The order Bunyavirales encompasses a diverse group of segmented negative-sense RNA viruses, many of which can cause severe human disease. Their global distribution paired with multiple routes of transmission by arthropods and rodents cause risks to public health. However, effective antiviral drugs are not yet approved. Molnupiravir is an orally available prodrug of β-D-N(4)-hydroxycytidine (NHC) and shows a broad spectrum of antiviral activity. This includes severe acute respiratory syndrome coronavirus 2 (SARS-CoV-2) and also several members of the Bunyavirales, such as Crimean-Congo hemorrhagic fever virus (CCHFV). For SARS-CoV-2, the active triphosphate form of NHC (NHC-TP) targets the viral RNA-dependent RNA polymerase (RdRp) and causes lethal mutagenesis; however, the mechanism of inhibition of CCHFV RdRp remains elusive.

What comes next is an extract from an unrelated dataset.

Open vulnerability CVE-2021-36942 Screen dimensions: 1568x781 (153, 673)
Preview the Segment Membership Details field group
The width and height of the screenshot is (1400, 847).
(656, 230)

To address this problem, we employed a combination of biochemical studies, structural modeling, and cell-based, antiviral assays. The results of this study support a unifying mechanism consistent with lethal mutagenesis. Binding and/or incorporation of NHC-TP by CCHFV RdRp is likely facilitated by a conserved glutamine in close proximity to the active site. Next-generation sequencing revealed that NHC induced predominantly G-to-A and C-to-U transitions in CCHFV. Collectively, these results provide mechanistic evidence to consider the development of mutagenic nucleotides as possible treatments for CCHFV infection.